Body Corporate

What is a Body Corporate?

A body corporate is a legal entity created when land is subdivided to create common property and lots, and is registered to establish a community titles scheme. The scheme can be a duplex, a residential unit block, a high rise accommodation complex, a shopping complex, or a residential suburb, or a business park. Every owner of a lot in a community titles scheme is automatically a member of the body corporate.

What is the Purpose of a Body Corporate?

A body corporate exists to manage the issues of necessary and mutual interest to all the owners. These matters are:

  • Physical property issues
  • Issues related to people living together

Physical property includes gardens, common building structures and shared assets such as recreation clubs and tennis courts.

When people live together issues may include behaviour, noise and parking. Anything where the actions of one particular resident may impact on another.

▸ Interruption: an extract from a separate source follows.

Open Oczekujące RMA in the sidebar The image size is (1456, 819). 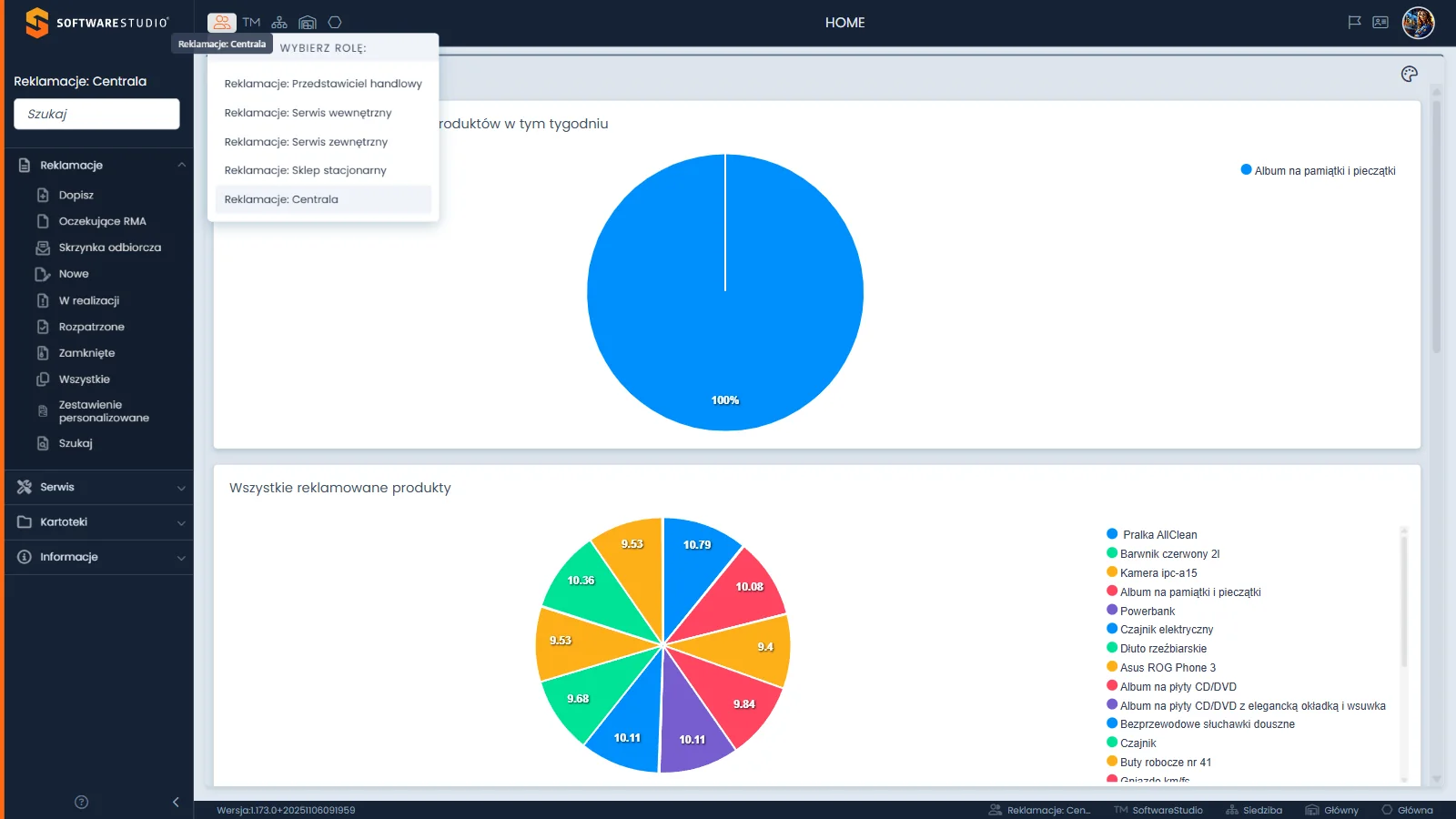coord(102,221)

Legislatively, bodies corporate perform only a limited purpose. They must:

  • Administer the common property and the body corporate assets for the benefit of the owners of lots included in the scheme
  • Maintain common property to the extent it is in structurally sound condition
  • Enforce the community management statement (including by-laws affecting the common property)
  • Carry out other functions given to the body corporate under legislation, such as keeping records about its operations, meetings and owners.

The body corporate is not legally able to do anything other than fulfil these mandatory responsibilities. In performing these duties, the body corporate can enter into contracts, employ staff and generally deal with property. Unlike a commercial company, it cannot conduct businesses, such as a letting agency, tour operation or restaurant.

However, the body corporate may engage in any business activities necessary to properly carry out is functions (eg. investing funds).

How is a Body Corporate Financed?

Contributions (otherwise known as levies) are received from every lot owner of the body corporate and are pooled to maintain the community and common areas. The size and frequency of the contributions required to properly run the body corporate are decided by all owners at the annual general meeting.

There are two types of contributions set by the body corporate:

  • The contributions to the administration fund.
  • The contributions to the sinking fund.

How Does the Body Corporate Make Decisions?

Decisions are made by owners in two ways:

  • At a meeting of all the owners (a general meeting)
  • At a meeting of the committee for the body corporate

No individual acting in isolation can make a decision.

Have your say!

By being actively involved in the running of a body corporate, for instance joining the body corporate committee, lot owners can have a say in how a community allocates its funds and can assist in planning committee projects.